■ TASK INSTRUCTIONS
Each entry has to be set down again with no alteration.

GIVEN RECORDS Start Marker

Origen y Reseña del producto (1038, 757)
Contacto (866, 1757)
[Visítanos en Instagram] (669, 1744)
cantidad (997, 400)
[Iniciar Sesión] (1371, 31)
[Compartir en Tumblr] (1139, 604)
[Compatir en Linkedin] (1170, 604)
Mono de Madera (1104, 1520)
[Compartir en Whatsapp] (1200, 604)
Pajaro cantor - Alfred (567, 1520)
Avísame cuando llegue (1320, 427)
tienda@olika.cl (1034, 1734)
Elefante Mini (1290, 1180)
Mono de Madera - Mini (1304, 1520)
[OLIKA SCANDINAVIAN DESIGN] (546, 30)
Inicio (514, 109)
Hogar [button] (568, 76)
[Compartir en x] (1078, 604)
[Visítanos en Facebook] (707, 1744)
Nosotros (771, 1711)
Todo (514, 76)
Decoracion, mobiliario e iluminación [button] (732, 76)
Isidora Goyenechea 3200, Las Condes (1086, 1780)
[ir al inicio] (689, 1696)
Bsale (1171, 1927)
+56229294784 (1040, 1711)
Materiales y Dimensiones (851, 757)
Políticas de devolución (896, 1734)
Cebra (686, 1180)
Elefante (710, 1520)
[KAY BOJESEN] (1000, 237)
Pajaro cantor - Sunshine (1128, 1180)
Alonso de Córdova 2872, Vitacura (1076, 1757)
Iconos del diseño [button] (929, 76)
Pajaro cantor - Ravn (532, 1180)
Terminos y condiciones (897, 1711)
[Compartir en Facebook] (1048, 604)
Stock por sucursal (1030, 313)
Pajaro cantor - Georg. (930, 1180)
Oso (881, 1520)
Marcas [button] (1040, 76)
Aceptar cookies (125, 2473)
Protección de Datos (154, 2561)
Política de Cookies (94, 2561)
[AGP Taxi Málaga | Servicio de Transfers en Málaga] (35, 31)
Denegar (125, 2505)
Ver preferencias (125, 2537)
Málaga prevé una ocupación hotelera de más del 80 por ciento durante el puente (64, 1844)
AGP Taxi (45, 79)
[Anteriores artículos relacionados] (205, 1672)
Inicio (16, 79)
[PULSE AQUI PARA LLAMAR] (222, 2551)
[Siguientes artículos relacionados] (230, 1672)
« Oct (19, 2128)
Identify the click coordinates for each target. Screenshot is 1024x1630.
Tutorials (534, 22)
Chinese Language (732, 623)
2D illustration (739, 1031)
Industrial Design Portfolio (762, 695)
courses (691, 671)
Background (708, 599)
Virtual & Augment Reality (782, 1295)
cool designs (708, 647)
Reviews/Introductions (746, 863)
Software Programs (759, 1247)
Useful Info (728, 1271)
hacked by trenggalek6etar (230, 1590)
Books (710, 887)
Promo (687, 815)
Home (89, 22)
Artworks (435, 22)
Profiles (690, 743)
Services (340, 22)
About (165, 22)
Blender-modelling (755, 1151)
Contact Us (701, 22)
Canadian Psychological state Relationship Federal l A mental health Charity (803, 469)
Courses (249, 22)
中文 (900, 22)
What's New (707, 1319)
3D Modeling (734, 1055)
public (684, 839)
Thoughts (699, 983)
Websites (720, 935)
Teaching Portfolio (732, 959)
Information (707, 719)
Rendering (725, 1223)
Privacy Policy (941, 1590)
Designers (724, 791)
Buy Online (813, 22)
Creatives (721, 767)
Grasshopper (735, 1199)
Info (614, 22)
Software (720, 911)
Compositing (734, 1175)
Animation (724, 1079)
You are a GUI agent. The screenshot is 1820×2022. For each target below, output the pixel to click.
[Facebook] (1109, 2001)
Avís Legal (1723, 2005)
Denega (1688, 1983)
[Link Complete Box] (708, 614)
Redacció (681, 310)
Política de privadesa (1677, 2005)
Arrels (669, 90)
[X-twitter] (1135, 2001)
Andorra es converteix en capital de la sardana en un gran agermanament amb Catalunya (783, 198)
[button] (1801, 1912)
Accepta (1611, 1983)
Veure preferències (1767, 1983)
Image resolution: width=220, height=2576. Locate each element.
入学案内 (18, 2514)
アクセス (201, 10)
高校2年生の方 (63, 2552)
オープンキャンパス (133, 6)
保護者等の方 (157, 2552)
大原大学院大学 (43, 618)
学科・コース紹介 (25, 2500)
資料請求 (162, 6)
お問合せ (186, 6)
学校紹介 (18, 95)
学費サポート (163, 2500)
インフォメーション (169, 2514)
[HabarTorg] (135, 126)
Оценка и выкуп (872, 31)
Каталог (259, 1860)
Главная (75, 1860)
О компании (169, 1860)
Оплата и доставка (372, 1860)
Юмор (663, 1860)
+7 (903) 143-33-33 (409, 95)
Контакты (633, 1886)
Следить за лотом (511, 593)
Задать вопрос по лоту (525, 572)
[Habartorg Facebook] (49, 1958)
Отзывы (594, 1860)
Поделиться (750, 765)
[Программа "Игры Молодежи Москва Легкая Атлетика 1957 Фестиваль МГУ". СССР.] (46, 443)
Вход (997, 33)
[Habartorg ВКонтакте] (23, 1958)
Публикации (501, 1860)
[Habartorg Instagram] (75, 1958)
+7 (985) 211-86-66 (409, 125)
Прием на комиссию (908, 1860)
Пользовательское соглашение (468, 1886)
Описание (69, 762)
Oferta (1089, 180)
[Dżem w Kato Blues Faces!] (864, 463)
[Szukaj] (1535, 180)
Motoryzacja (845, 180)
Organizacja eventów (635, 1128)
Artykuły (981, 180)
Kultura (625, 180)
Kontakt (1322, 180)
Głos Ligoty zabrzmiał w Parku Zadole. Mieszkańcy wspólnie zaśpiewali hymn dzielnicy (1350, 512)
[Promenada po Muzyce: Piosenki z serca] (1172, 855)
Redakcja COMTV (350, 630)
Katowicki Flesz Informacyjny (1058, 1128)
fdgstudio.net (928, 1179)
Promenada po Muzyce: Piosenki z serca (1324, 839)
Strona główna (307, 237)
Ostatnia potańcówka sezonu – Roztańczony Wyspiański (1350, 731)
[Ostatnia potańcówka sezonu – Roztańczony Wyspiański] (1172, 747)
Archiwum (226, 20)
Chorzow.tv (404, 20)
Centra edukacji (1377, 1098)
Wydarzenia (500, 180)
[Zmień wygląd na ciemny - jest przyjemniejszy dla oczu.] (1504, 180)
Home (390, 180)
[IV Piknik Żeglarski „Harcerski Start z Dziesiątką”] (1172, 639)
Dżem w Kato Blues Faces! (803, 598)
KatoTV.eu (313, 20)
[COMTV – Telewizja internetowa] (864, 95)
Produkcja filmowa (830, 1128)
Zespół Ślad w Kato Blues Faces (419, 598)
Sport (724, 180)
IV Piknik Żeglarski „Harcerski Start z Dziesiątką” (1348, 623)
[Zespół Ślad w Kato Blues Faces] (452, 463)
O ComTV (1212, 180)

GIVEN RECORDS End Marker

■ RESULT OF THE EXERCISE
Origen y Reseña del producto (1038, 757)
Contacto (866, 1757)
[Visítanos en Instagram] (669, 1744)
cantidad (997, 400)
[Iniciar Sesión] (1371, 31)
[Compartir en Tumblr] (1139, 604)
[Compatir en Linkedin] (1170, 604)
Mono de Madera (1104, 1520)
[Compartir en Whatsapp] (1200, 604)
Pajaro cantor - Alfred (567, 1520)
Avísame cuando llegue (1320, 427)
tienda@olika.cl (1034, 1734)
Elefante Mini (1290, 1180)
Mono de Madera - Mini (1304, 1520)
[OLIKA SCANDINAVIAN DESIGN] (546, 30)
Inicio (514, 109)
Hogar [button] (568, 76)
[Compartir en x] (1078, 604)
[Visítanos en Facebook] (707, 1744)
Nosotros (771, 1711)
Todo (514, 76)
Decoracion, mobiliario e iluminación [button] (732, 76)
Isidora Goyenechea 3200, Las Condes (1086, 1780)
[ir al inicio] (689, 1696)
Bsale (1171, 1927)
+56229294784 (1040, 1711)
Materiales y Dimensiones (851, 757)
Políticas de devolución (896, 1734)
Cebra (686, 1180)
Elefante (710, 1520)
[KAY BOJESEN] (1000, 237)
Pajaro cantor - Sunshine (1128, 1180)
Alonso de Córdova 2872, Vitacura (1076, 1757)
Iconos del diseño [button] (929, 76)
Pajaro cantor - Ravn (532, 1180)
Terminos y condiciones (897, 1711)
[Compartir en Facebook] (1048, 604)
Stock por sucursal (1030, 313)
Pajaro cantor - Georg. (930, 1180)
Oso (881, 1520)
Marcas [button] (1040, 76)
Aceptar cookies (125, 2473)
Protección de Datos (154, 2561)
Política de Cookies (94, 2561)
[AGP Taxi Málaga | Servicio de Transfers en Málaga] (35, 31)
Denegar (125, 2505)
Ver preferencias (125, 2537)
Málaga prevé una ocupación hotelera de más del 80 por ciento durante el puente (64, 1844)
AGP Taxi (45, 79)
[Anteriores artículos relacionados] (205, 1672)
Inicio (16, 79)
[PULSE AQUI PARA LLAMAR] (222, 2551)
[Siguientes artículos relacionados] (230, 1672)
« Oct (19, 2128)
Identify the click coordinates for each target. Screenshot is 1024x1630.
Tutorials (534, 22)
Chinese Language (732, 623)
2D illustration (739, 1031)
Industrial Design Portfolio (762, 695)
courses (691, 671)
Background (708, 599)
Virtual & Augment Reality (782, 1295)
cool designs (708, 647)
Reviews/Introductions (746, 863)
Software Programs (759, 1247)
Useful Info (728, 1271)
hacked by trenggalek6etar (230, 1590)
Books (710, 887)
Promo (687, 815)
Home (89, 22)
Artworks (435, 22)
Profiles (690, 743)
Services (340, 22)
About (165, 22)
Blender-modelling (755, 1151)
Contact Us (701, 22)
Canadian Psychological state Relationship Federal l A mental health Charity (803, 469)
Courses (249, 22)
中文 (900, 22)
What's New (707, 1319)
3D Modeling (734, 1055)
public (684, 839)
Thoughts (699, 983)
Websites (720, 935)
Teaching Portfolio (732, 959)
Information (707, 719)
Rendering (725, 1223)
Privacy Policy (941, 1590)
Designers (724, 791)
Buy Online (813, 22)
Creatives (721, 767)
Grasshopper (735, 1199)
Info (614, 22)
Software (720, 911)
Compositing (734, 1175)
Animation (724, 1079)
You are a GUI agent. The screenshot is 1820×2022. For each target below, output the pixel to click.
[Facebook] (1109, 2001)
Avís Legal (1723, 2005)
Denega (1688, 1983)
[Link Complete Box] (708, 614)
Redacció (681, 310)
Política de privadesa (1677, 2005)
Arrels (669, 90)
[X-twitter] (1135, 2001)
Andorra es converteix en capital de la sardana en un gran agermanament amb Catalunya (783, 198)
[button] (1801, 1912)
Accepta (1611, 1983)
Veure preferències (1767, 1983)
Image resolution: width=220, height=2576. Locate each element.
入学案内 (18, 2514)
アクセス (201, 10)
高校2年生の方 (63, 2552)
オープンキャンパス (133, 6)
保護者等の方 (157, 2552)
大原大学院大学 (43, 618)
学科・コース紹介 (25, 2500)
資料請求 (162, 6)
お問合せ (186, 6)
学校紹介 (18, 95)
学費サポート (163, 2500)
インフォメーション (169, 2514)
[HabarTorg] (135, 126)
Оценка и выкуп (872, 31)
Каталог (259, 1860)
Главная (75, 1860)
О компании (169, 1860)
Оплата и доставка (372, 1860)
Юмор (663, 1860)
+7 (903) 143-33-33 (409, 95)
Контакты (633, 1886)
Следить за лотом (511, 593)
Задать вопрос по лоту (525, 572)
[Habartorg Facebook] (49, 1958)
Отзывы (594, 1860)
Поделиться (750, 765)
[Программа "Игры Молодежи Москва Легкая Атлетика 1957 Фестиваль МГУ". СССР.] (46, 443)
Вход (997, 33)
[Habartorg ВКонтакте] (23, 1958)
Публикации (501, 1860)
[Habartorg Instagram] (75, 1958)
+7 (985) 211-86-66 (409, 125)
Прием на комиссию (908, 1860)
Пользовательское соглашение (468, 1886)
Описание (69, 762)
Oferta (1089, 180)
[Dżem w Kato Blues Faces!] (864, 463)
[Szukaj] (1535, 180)
Motoryzacja (845, 180)
Organizacja eventów (635, 1128)
Artykuły (981, 180)
Kultura (625, 180)
Kontakt (1322, 180)
Głos Ligoty zabrzmiał w Parku Zadole. Mieszkańcy wspólnie zaśpiewali hymn dzielnicy (1350, 512)
[Promenada po Muzyce: Piosenki z serca] (1172, 855)
Redakcja COMTV (350, 630)
Katowicki Flesz Informacyjny (1058, 1128)
fdgstudio.net (928, 1179)
Promenada po Muzyce: Piosenki z serca (1324, 839)
Strona główna (307, 237)
Ostatnia potańcówka sezonu – Roztańczony Wyspiański (1350, 731)
[Ostatnia potańcówka sezonu – Roztańczony Wyspiański] (1172, 747)
Archiwum (226, 20)
Chorzow.tv (404, 20)
Centra edukacji (1377, 1098)
Wydarzenia (500, 180)
[Zmień wygląd na ciemny - jest przyjemniejszy dla oczu.] (1504, 180)
Home (390, 180)
[IV Piknik Żeglarski „Harcerski Start z Dziesiątką”] (1172, 639)
Dżem w Kato Blues Faces! (803, 598)
KatoTV.eu (313, 20)
[COMTV – Telewizja internetowa] (864, 95)
Produkcja filmowa (830, 1128)
Zespół Ślad w Kato Blues Faces (419, 598)
Sport (724, 180)
IV Piknik Żeglarski „Harcerski Start z Dziesiątką” (1348, 623)
[Zespół Ślad w Kato Blues Faces] (452, 463)
O ComTV (1212, 180)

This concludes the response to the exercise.